Südlich von Dijon gibt es die Côte d’Ôr mit den goldenen Hängen der Côte de Nuits und der Côte de Beaune. Dort befinden sich die mit Abstand meisten Crus der Region. Das Gebiet ist vor allem bekannt für seine exzellenten Pinot Noirs. 22 der 23 Grand-Crus des Burgund für Rotwein gibt es hier, und zwar in Orten wie Chambolle-Musigny, Gevrey-Chambertin, Nuits-Saint-Georges, Morey-Saint-Denis, Vosne-Romanée und Vougeot.
Der untere Teil der Côte d’Or ist die Côte de Beaune. Die Böden sind mergeliger, und es dominiert der Chardonnay. Appellationen wie Corton-Charlemagne, Meursault und Montrachet stehen vor allem für Chardonnay. Orte wie Beaune, Aloxe-Corton, Pommard oder Volnay sind allerdings auch für Pinot Noir bekannt. Grand-Cru-Lagen gibt es in Montrachet und rund um den Corton-Hügel.
Die Côte Chalonnaise liegt darunter. Sie hat ihren Namen vom Hauptort des Gebiets erhalten, von Chalon-sur-Saône. Auf rund 4.500 Hektar wird zu 75 % Rotwein angebaut und zu 25 % Weißwein. Eine Besonderheit ist die Appellation Bouzeron, in der ausschließlich die Rebsorte Aligoté zugelassen ist. Grands Crus finden sich nicht, lediglich ein paar Premiers Crus, nämlich Bouzeron, Givry, Mercurey, Montagny und Rully.
Schließlich gibt es noch das Mâconnais zwischen der Côte Chalonnaise und dem Beaujolais. Mit rund 7.000 Hektar ist es die größte Appellation. Bekannt sind vor allem die fünf Cru-Gemeinden Pouilly-Fuissé, Pouilly-Loché, Pouilly-Vinzelles, Saint-Véran und Viré-Clessé rund um die zwei großen Kalkfelsen-Formationen Solutré und Vergisson.
VERÄNDERUNGEN IM BURGUND
Zwischen einem Chardonnay aus Chablis und einem aus Viré-Clessé liegen Welten. Während das Chablis ganz klar nördlich verhaftet ist und es dort noch kalt ist, zirpen im Mâconnais schon die Grillen. Die Häuser dort sind oft ocker getüncht und haben blaue Fensterläden, wie man sie im Süden nicht selten findet. Und doch spürt man schnell das Burgund in den Weinen.
Insgesamt ist Burgund eine Region, in der die größten Weine der Welt neben komplett austauschbaren entstehen.
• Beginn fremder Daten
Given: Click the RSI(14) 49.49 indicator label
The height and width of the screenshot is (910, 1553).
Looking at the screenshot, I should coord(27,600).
In manchen Weingütern wird jede biodynamisch erzeugte Traube gleichsam einzeln poliert, und zugleich gehört die Region zusammen mit der Champagne immer noch zu den Anbaugebieten mit dem stärksten Glyphosat-Einsatz. Ende der 1980er Jahre meinte der Bodenforscher Claude Bourguignon, die Böden Burgunds enthielten weniger Leben als Sahara-Sand. Ein Umdenken ist aber bislang nur in Teilen erfolgt, nicht in der Breite. Die nächste große Herausforderung ist der Klimawandel; denn in Burgund wird es spürbar wärmer. Daher kann es sein, dass so manche lang perfekt gelegene Grand-Cru-Lage zu heiß und zu trocken wird, während frühere Randlagen wie die Hautes Côtes oder Orte wie Marsannay oder Santenay stärker in den Fokus rücken. Veränderungen in Burgund geschehen aber nur sehr langsam; denn Burgund gehört zu den Weinbaugebieten mit den weltweit längsten Traditionen.